All in all, it’s standard pop-punk fare. There are shades of Simple Plan, blink-182 and All Time Low present – the band risk sounding generic in parts, not really asserting themselves and conveying over a distinct identity. Opener ‘Reasons’ is essentially the entire album in microcosm; fun and frantic but not particularly going anywhere.
As they’ve evolved over the past few years, The Bottom Line have gone for a cleaner sound, it’s all pulsating power chords and angsty vocals from Amies. “Let’s go back to the start/And watch it fall apart” he sings on ‘Over And Over’, the sort of intense, punchy pop-punk track that feels destined to be a highlight of The Bottom Line’s live show, surely making a future appearance at Slam Dunk.
As an album, ‘No Vacation’ begins to get slightly stronger as it goes on, ‘Like The Movies’ and ‘Everything’ being an emphatic double whammy. ‘Everything’ is more melodic than some of the more straight-forward pop-punk here, and hints at more exciting directions in which the band could move in future. Whereas ‘No Vacation’ begins as enjoyable but not remarkable pop-punk, they start to come into their own with the former tracks.

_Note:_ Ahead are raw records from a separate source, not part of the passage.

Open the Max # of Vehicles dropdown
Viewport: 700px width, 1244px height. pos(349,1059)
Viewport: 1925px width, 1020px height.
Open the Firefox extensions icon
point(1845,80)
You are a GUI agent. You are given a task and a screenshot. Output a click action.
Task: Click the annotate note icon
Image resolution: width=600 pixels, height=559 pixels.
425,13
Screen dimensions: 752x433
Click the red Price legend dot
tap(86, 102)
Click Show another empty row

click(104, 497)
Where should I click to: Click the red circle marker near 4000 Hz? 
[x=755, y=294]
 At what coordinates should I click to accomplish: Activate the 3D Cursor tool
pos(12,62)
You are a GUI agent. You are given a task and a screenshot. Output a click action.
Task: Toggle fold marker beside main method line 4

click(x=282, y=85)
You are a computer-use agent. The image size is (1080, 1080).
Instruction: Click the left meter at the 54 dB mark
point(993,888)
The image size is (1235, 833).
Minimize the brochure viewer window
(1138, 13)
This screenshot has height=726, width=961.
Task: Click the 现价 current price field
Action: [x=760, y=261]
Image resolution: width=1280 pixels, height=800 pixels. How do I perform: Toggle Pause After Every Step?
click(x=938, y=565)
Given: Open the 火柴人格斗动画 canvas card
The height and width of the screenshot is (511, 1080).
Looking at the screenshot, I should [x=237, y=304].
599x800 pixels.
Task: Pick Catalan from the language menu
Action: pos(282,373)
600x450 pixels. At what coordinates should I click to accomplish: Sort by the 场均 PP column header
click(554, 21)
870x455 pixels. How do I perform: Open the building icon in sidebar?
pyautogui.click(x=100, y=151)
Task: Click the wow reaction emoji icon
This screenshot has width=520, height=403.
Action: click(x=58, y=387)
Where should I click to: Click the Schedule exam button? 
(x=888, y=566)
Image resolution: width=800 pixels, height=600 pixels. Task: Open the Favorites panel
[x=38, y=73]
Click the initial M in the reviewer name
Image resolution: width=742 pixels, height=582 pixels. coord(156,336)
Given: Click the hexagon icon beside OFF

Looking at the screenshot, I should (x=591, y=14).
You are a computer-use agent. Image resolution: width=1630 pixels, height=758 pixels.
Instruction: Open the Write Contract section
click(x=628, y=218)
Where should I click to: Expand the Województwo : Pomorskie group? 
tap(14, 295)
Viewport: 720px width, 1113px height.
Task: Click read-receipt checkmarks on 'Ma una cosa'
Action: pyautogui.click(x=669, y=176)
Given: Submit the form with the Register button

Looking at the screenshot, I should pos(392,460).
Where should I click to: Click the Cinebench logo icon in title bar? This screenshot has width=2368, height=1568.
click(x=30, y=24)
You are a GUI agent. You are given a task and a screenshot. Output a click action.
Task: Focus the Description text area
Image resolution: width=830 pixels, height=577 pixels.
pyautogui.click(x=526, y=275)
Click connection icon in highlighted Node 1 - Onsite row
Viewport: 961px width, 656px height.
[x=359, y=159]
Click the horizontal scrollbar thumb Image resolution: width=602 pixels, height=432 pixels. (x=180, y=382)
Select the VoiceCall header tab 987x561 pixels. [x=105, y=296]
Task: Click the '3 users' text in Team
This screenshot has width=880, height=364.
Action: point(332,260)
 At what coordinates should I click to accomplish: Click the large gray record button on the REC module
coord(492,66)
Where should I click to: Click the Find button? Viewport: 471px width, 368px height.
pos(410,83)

Overall though, nothing that The Bottom Line do here is particularly original or inventive, when compared to the likes of Neck Deep and The Faim. Difficult second album? Not exactly, but it’s still unclear where exactly the band go from here. They’ve got potential, but let’s not make it another seven years until the third album, please.
‘No Vacation‘ by The Bottom Line is out now on Marshall Records.